▸ What the task asks
Everything in the entries except the pictures must be duplicated exactly.

▸ Data for processing
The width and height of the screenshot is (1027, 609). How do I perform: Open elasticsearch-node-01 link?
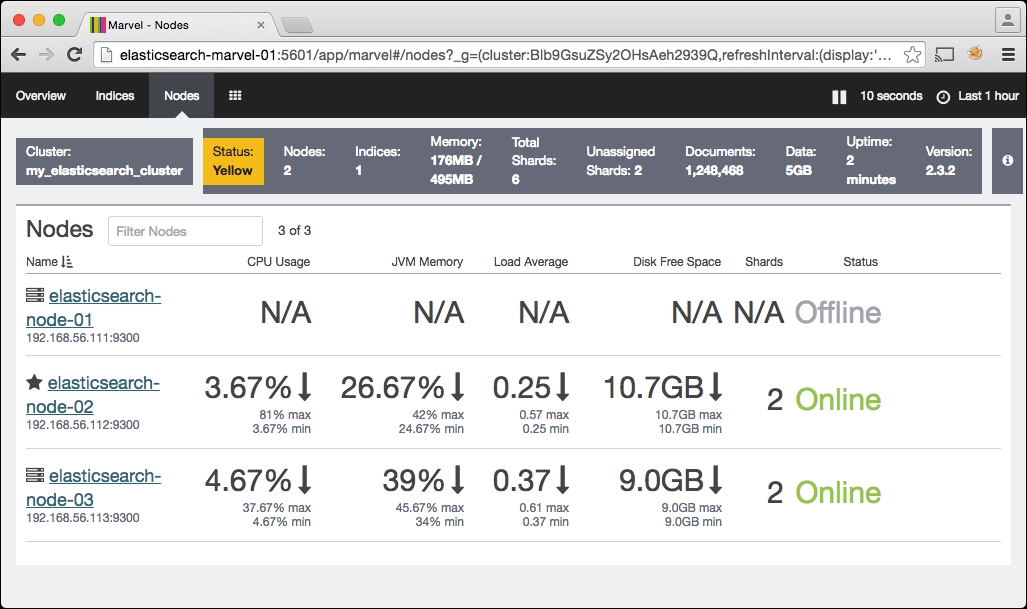94,308
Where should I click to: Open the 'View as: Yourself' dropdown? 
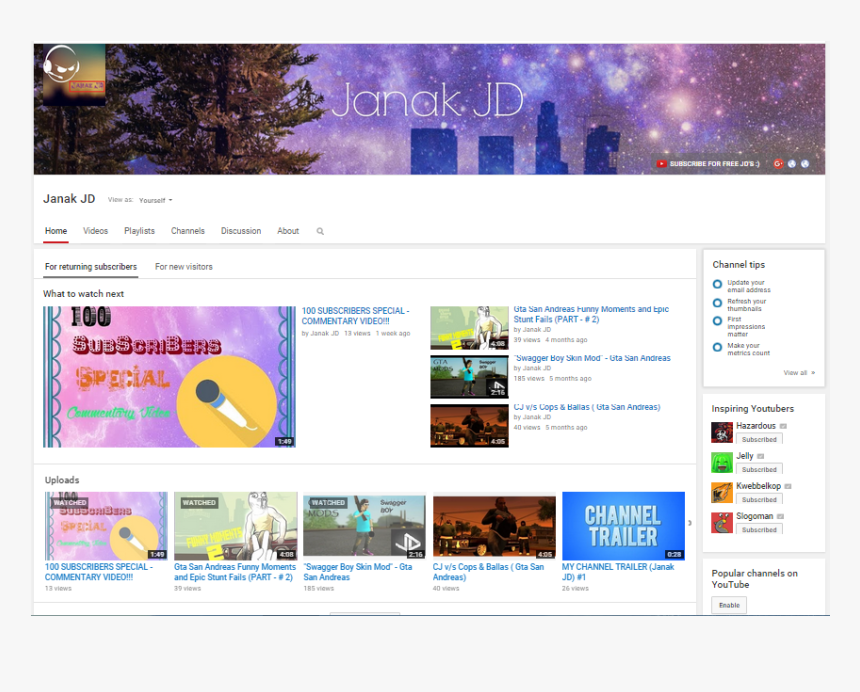(x=155, y=200)
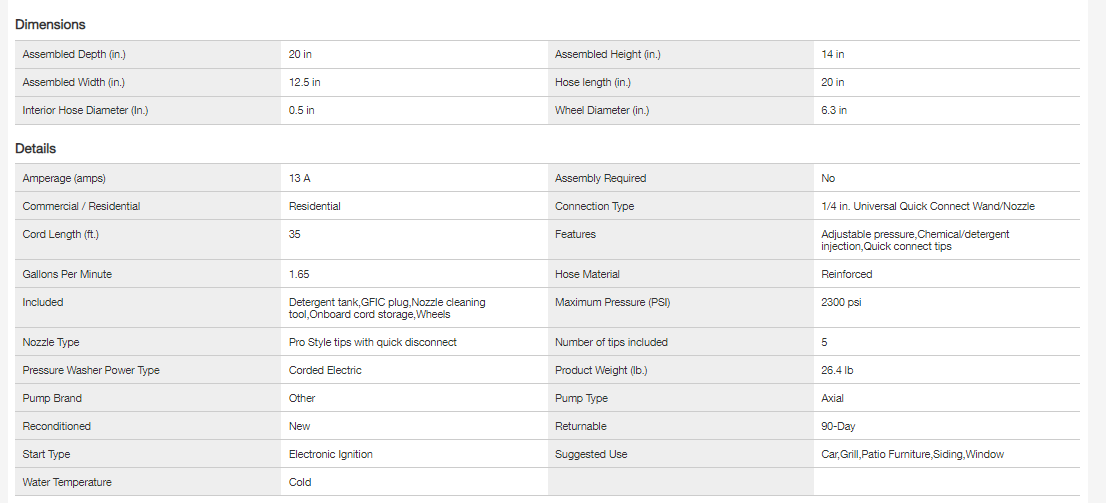Select the Connection Type value text
This screenshot has height=503, width=1106.
928,206
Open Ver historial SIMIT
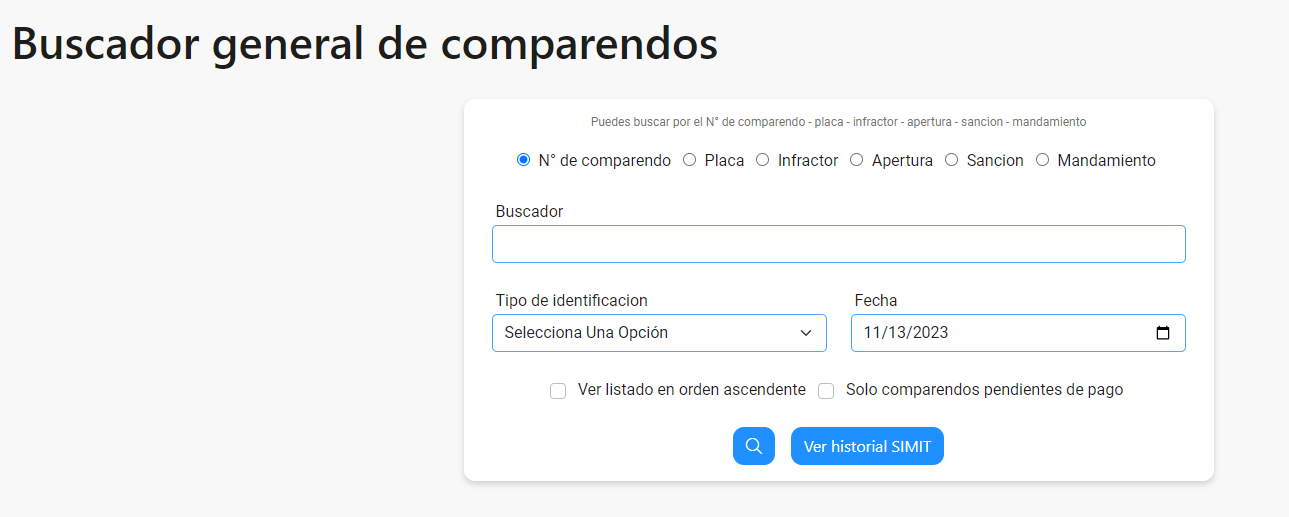Viewport: 1289px width, 517px height. [x=867, y=446]
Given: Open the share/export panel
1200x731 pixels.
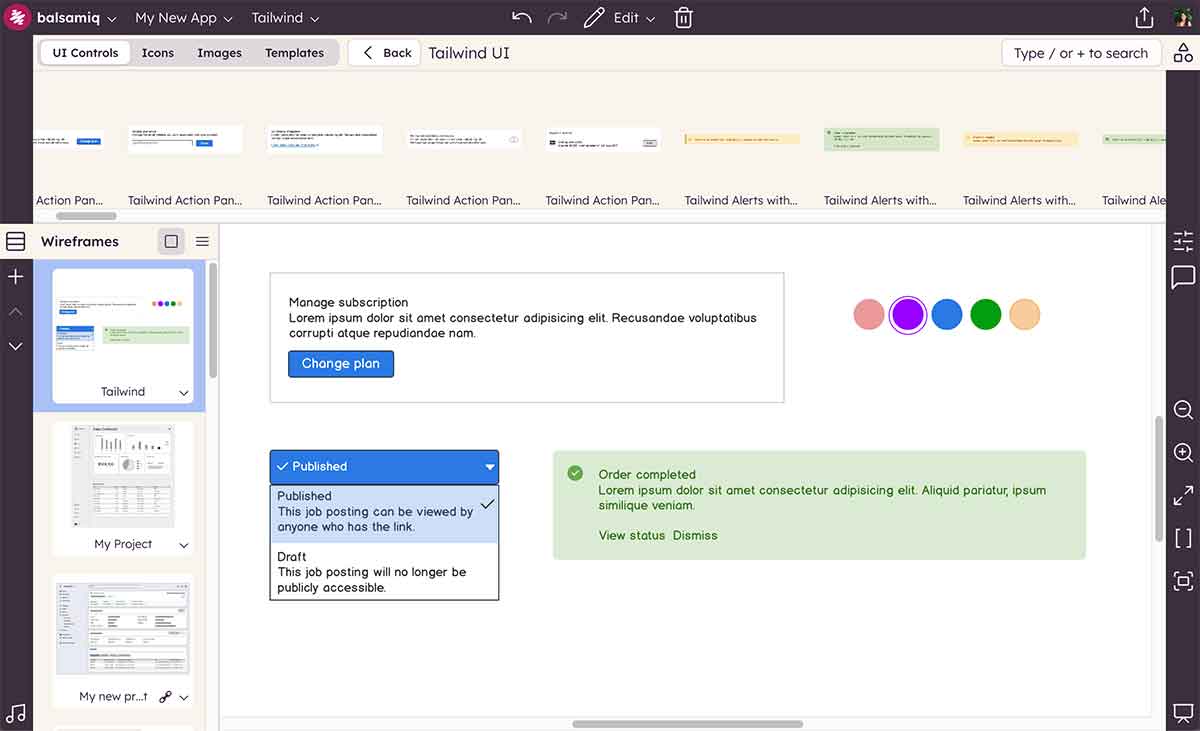Looking at the screenshot, I should pyautogui.click(x=1142, y=17).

▸ Answer for this exercise
The width and height of the screenshot is (1027, 609). How do I perform: Open elasticsearch-node-01 link?
94,308
Where should I click to: Open the 'View as: Yourself' dropdown? 
(x=155, y=200)
Select the Connection Type value text
This screenshot has height=503, width=1106.
928,206
Open Ver historial SIMIT
Viewport: 1289px width, 517px height. [x=867, y=446]
Given: Open the share/export panel
1200x731 pixels.
Looking at the screenshot, I should pyautogui.click(x=1142, y=17).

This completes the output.